Es ist jedoch kein Zufall, dass die Vertreter des zeitgenössischen, des etablierten Neoliberalismus sich zum weltanschaulichen Kampf gegen die AfD formieren. Denn längst hat diese Ideologie aus ihren Sturm- und Drangjahren gelernt. Sie kommt nicht mehr ungestüm und rau herüber, sondern hat sich ins Umgängliche, ins Verständige transformiert – ohne allerdings umgänglich und verständig zu sein. Nur der Anstrich lässt das vermuten, man ist heute zögerlicher als einst vor der Finanzkrise, da man Staatliches mit Stumpf und Stiel ausrotten wollte. So kann der Neoliberalismus heute nicht mehr agieren, er hat sich zu einem »progressiven Neoliberalismus« modifiziert, um es mit den Worten der US-Soziologin Nancy Fraser zu sagen.

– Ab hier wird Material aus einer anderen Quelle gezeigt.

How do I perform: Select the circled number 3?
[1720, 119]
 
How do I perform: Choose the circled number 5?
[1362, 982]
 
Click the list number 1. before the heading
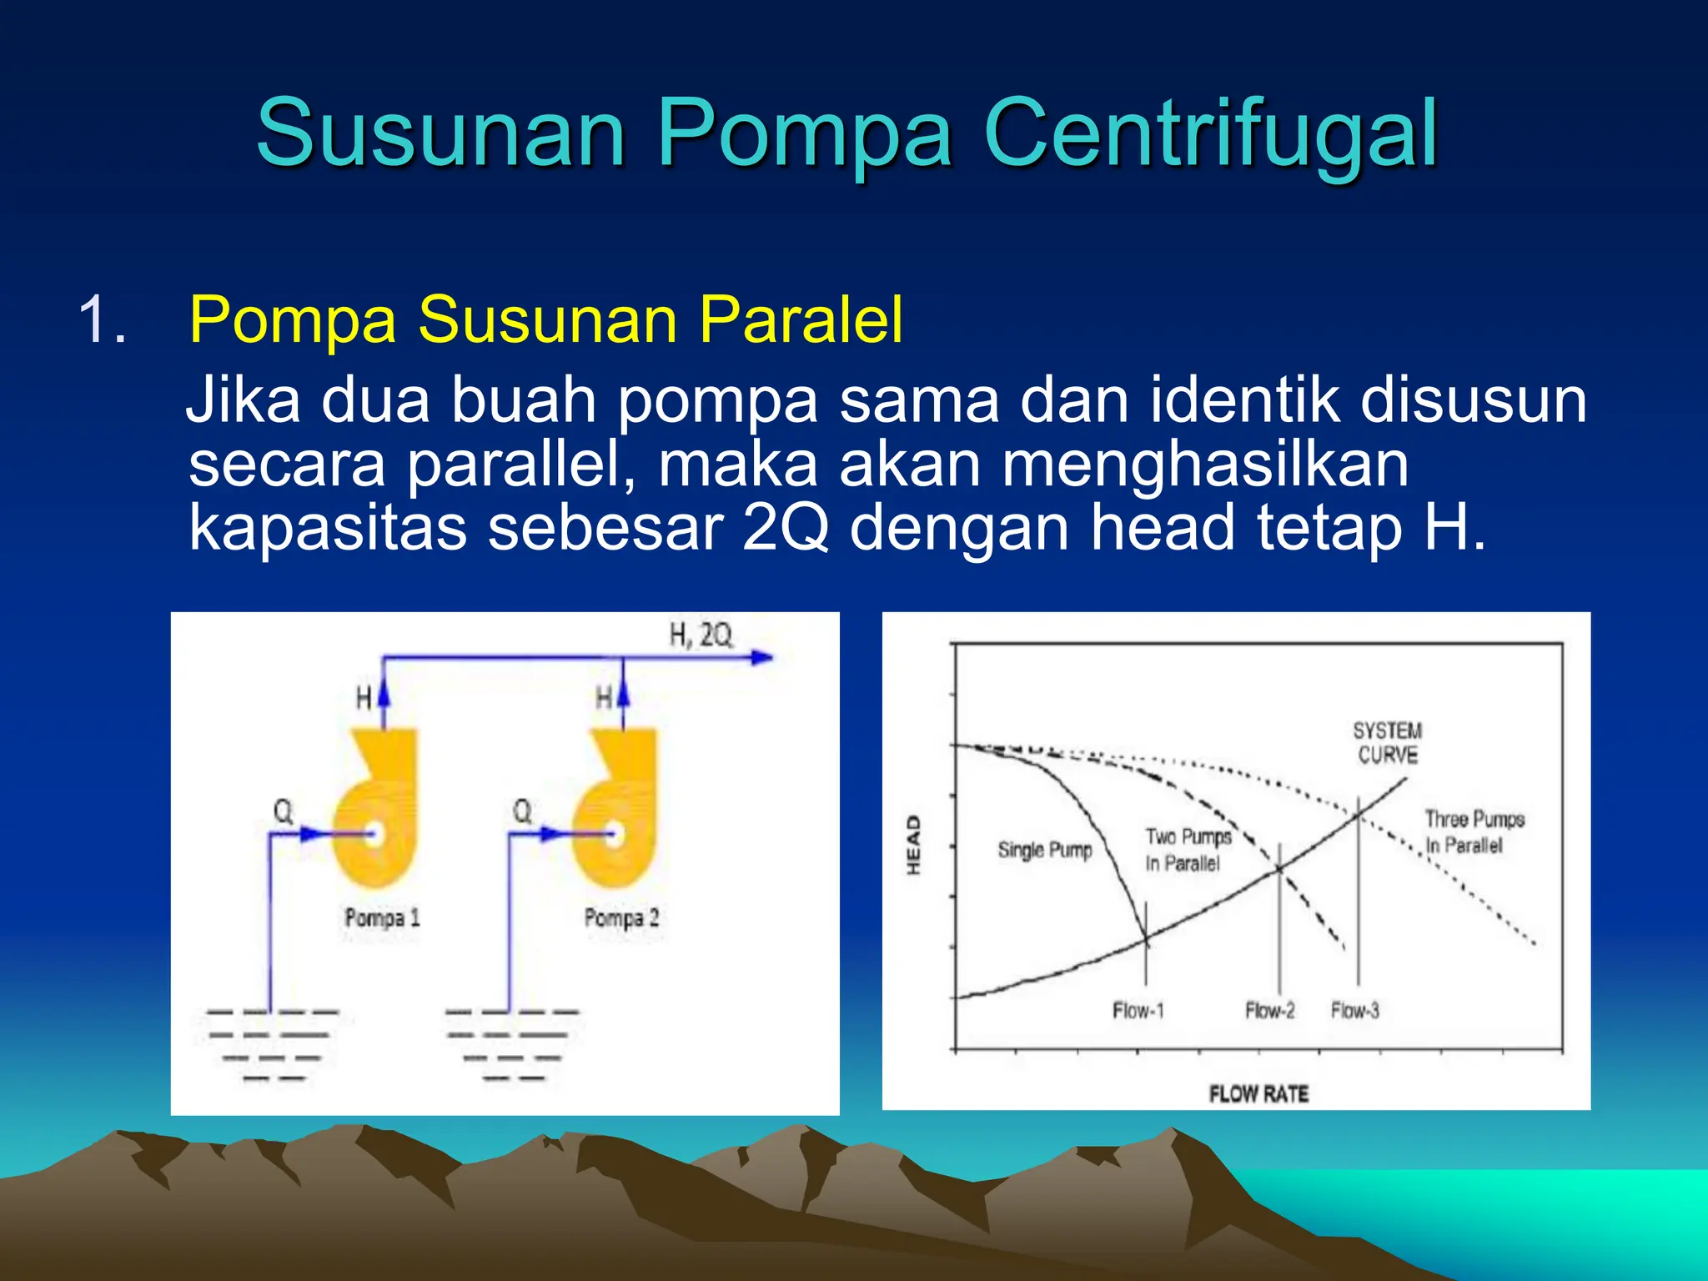pyautogui.click(x=103, y=319)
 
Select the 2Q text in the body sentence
pyautogui.click(x=785, y=528)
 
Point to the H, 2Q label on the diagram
pyautogui.click(x=701, y=635)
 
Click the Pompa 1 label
pyautogui.click(x=382, y=918)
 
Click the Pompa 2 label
pyautogui.click(x=621, y=918)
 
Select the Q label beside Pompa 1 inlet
pyautogui.click(x=284, y=810)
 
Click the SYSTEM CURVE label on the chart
pyautogui.click(x=1387, y=743)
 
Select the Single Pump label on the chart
pyautogui.click(x=1044, y=850)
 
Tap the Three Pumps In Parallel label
pyautogui.click(x=1473, y=832)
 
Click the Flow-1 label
pyautogui.click(x=1138, y=1011)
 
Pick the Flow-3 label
pyautogui.click(x=1354, y=1011)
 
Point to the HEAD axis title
pyautogui.click(x=914, y=845)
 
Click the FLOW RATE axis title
pyautogui.click(x=1258, y=1093)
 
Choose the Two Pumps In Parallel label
pyautogui.click(x=1187, y=850)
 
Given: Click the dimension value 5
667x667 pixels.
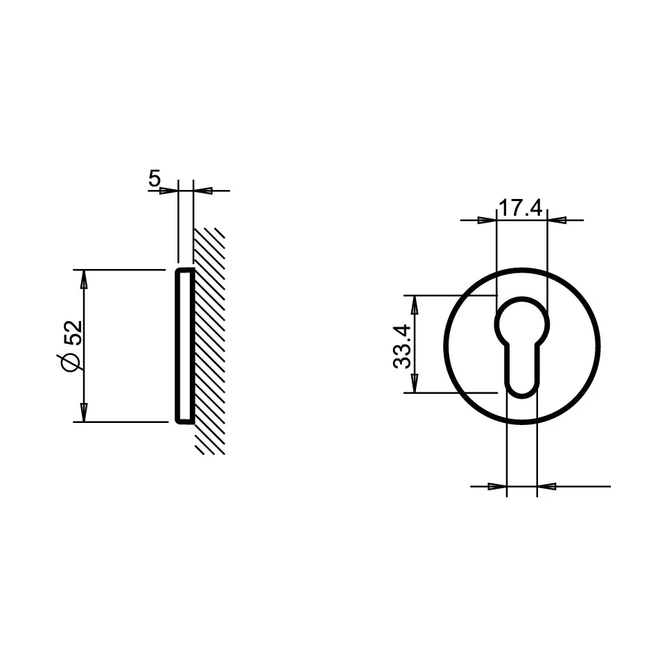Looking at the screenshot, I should pyautogui.click(x=154, y=179).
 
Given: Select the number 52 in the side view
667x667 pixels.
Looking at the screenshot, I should pyautogui.click(x=73, y=332).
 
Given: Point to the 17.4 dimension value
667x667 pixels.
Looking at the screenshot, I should pyautogui.click(x=521, y=208).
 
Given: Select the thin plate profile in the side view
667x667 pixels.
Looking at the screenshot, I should pyautogui.click(x=184, y=345).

Die Vertreter dieser speziellen Spielart des Neoliberalismus geben sich als liberale Gesellen und Kümmerer aus, sie sind mit einem moralischen Liberalismus gewappnet und geben sich weltoffen und vorurteilsfrei - ihren ideologischen Spleen verlagern sie hingegen rein auf ökonomische Themen. Es sind Marktradikale, die entdeckt haben, dass sie bei gesellschaftlichen Themen punkten können, wenn sie dort nicht als Marktradikale auftreten, sondern als Protagonisten des Anstandes. Durch diese unideologische Haltung ratifizierte sich der Neoliberalismus in der Mitte unserer Gesellschaft. Und das, obgleich seine Lehren uns in eine Finanz- und Wirtschaftskrise getrieben hatten. So sieht das befremdliche Überleben des Neoliberalismus aus, von dem Colin Crouch sprach: Man adaptierte den Linksliberalismus und legte den über die neoliberale Wirtschaftsagenda.

Die Charaktermasken des soften Neoliberalismus reihen sich deshalb im gesellschaftlichen Kampf gegen die AfD ein, weil sie erkannt haben, dass die brutale Umsetzung ihrer Ideologie kein gutes Ende nimmt. Schockstrategien wirken nur nach Schocks. Für halbwegs gefestigte Gesellschaften braucht man andere Mittel. Nur der Weg, nicht aber das Ziel trennt sie von der AfD auf ökonomischer Ebene. Und solange das keiner betont, sieht einer wie Kaeser richtig chic aus im Kampf gegen den Rechtsruck. Dabei ist er nicht die Lösung des Problems, sondern ein Teil davon.